**Work instructions**
Without omitting anything, copy the data exactly.

Material for the task Block Start

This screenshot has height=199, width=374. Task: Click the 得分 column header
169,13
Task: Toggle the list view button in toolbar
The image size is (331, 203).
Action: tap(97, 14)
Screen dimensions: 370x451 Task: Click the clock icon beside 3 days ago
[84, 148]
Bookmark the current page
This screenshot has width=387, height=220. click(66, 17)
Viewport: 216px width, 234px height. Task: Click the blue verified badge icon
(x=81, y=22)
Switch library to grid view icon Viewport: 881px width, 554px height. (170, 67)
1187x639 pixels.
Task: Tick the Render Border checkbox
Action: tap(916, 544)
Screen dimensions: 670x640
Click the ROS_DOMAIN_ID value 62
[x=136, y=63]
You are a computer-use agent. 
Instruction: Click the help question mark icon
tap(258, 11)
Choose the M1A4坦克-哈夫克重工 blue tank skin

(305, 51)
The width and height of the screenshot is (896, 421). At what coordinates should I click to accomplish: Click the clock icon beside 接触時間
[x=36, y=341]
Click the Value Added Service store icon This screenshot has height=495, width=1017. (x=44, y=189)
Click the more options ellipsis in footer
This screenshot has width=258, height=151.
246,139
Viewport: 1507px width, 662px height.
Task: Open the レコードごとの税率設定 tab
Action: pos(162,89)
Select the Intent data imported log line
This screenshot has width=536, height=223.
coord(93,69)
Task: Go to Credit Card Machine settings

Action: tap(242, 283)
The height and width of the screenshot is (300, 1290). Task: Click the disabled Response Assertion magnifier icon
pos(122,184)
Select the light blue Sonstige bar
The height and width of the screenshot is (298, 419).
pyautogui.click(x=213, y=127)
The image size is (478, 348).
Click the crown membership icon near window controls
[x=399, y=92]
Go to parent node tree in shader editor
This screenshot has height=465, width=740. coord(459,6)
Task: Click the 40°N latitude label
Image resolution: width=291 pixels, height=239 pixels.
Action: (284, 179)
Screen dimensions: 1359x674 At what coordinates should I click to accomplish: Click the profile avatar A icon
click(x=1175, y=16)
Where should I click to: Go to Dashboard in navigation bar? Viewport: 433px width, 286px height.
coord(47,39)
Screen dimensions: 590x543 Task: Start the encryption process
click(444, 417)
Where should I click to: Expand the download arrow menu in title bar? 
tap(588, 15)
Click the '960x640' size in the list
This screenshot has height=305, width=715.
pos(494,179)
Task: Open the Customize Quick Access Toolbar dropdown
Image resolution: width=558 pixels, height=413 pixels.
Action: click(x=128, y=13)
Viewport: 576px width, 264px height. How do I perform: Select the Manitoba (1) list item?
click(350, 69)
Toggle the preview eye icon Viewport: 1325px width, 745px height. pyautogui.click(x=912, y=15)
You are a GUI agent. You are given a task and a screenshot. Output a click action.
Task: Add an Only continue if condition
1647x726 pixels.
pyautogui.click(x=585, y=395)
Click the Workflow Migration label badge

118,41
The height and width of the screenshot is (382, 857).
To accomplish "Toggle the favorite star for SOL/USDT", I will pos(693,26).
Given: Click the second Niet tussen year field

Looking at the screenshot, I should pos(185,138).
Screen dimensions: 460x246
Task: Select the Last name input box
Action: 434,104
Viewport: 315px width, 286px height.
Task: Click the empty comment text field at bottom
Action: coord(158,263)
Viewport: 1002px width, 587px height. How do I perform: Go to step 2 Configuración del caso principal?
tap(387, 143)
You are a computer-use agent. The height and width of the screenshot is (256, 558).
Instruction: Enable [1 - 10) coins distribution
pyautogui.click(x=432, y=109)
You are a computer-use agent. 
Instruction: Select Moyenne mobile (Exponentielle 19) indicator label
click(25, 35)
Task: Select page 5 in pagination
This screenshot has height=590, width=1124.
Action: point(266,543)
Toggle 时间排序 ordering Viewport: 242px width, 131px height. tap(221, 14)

Material for the task Block End

**Solution to the problem**
This screenshot has height=199, width=374. Task: Click the 得分 column header
169,13
Task: Toggle the list view button in toolbar
The image size is (331, 203).
Action: tap(97, 14)
Screen dimensions: 370x451 Task: Click the clock icon beside 3 days ago
[84, 148]
Bookmark the current page
This screenshot has width=387, height=220. click(66, 17)
Viewport: 216px width, 234px height. Task: Click the blue verified badge icon
(x=81, y=22)
Switch library to grid view icon Viewport: 881px width, 554px height. (170, 67)
1187x639 pixels.
Task: Tick the Render Border checkbox
Action: tap(916, 544)
Screen dimensions: 670x640
Click the ROS_DOMAIN_ID value 62
[x=136, y=63]
You are a computer-use agent. 
Instruction: Click the help question mark icon
tap(258, 11)
Choose the M1A4坦克-哈夫克重工 blue tank skin

(305, 51)
The width and height of the screenshot is (896, 421). At what coordinates should I click to accomplish: Click the clock icon beside 接触時間
[x=36, y=341]
Click the Value Added Service store icon This screenshot has height=495, width=1017. (x=44, y=189)
Click the more options ellipsis in footer
This screenshot has width=258, height=151.
246,139
Viewport: 1507px width, 662px height.
Task: Open the レコードごとの税率設定 tab
Action: pos(162,89)
Select the Intent data imported log line
This screenshot has width=536, height=223.
coord(93,69)
Task: Go to Credit Card Machine settings

Action: tap(242, 283)
The height and width of the screenshot is (300, 1290). Task: Click the disabled Response Assertion magnifier icon
pos(122,184)
Select the light blue Sonstige bar
The height and width of the screenshot is (298, 419).
pyautogui.click(x=213, y=127)
The image size is (478, 348).
Click the crown membership icon near window controls
[x=399, y=92]
Go to parent node tree in shader editor
This screenshot has height=465, width=740. coord(459,6)
Task: Click the 40°N latitude label
Image resolution: width=291 pixels, height=239 pixels.
Action: (284, 179)
Screen dimensions: 1359x674 At what coordinates should I click to accomplish: Click the profile avatar A icon
click(x=1175, y=16)
Where should I click to: Go to Dashboard in navigation bar? Viewport: 433px width, 286px height.
coord(47,39)
Screen dimensions: 590x543 Task: Start the encryption process
click(444, 417)
Where should I click to: Expand the download arrow menu in title bar? 
tap(588, 15)
Click the '960x640' size in the list
This screenshot has height=305, width=715.
pos(494,179)
Task: Open the Customize Quick Access Toolbar dropdown
Image resolution: width=558 pixels, height=413 pixels.
Action: click(x=128, y=13)
Viewport: 576px width, 264px height. How do I perform: Select the Manitoba (1) list item?
click(350, 69)
Toggle the preview eye icon Viewport: 1325px width, 745px height. pyautogui.click(x=912, y=15)
You are a GUI agent. You are given a task and a screenshot. Output a click action.
Task: Add an Only continue if condition
1647x726 pixels.
pyautogui.click(x=585, y=395)
Click the Workflow Migration label badge

118,41
The height and width of the screenshot is (382, 857).
To accomplish "Toggle the favorite star for SOL/USDT", I will pos(693,26).
Given: Click the second Niet tussen year field

Looking at the screenshot, I should pos(185,138).
Screen dimensions: 460x246
Task: Select the Last name input box
Action: 434,104
Viewport: 315px width, 286px height.
Task: Click the empty comment text field at bottom
Action: coord(158,263)
Viewport: 1002px width, 587px height. How do I perform: Go to step 2 Configuración del caso principal?
tap(387, 143)
You are a computer-use agent. The height and width of the screenshot is (256, 558).
Instruction: Enable [1 - 10) coins distribution
pyautogui.click(x=432, y=109)
You are a computer-use agent. 
Instruction: Select Moyenne mobile (Exponentielle 19) indicator label
click(25, 35)
Task: Select page 5 in pagination
This screenshot has height=590, width=1124.
Action: point(266,543)
Toggle 时间排序 ordering Viewport: 242px width, 131px height. tap(221, 14)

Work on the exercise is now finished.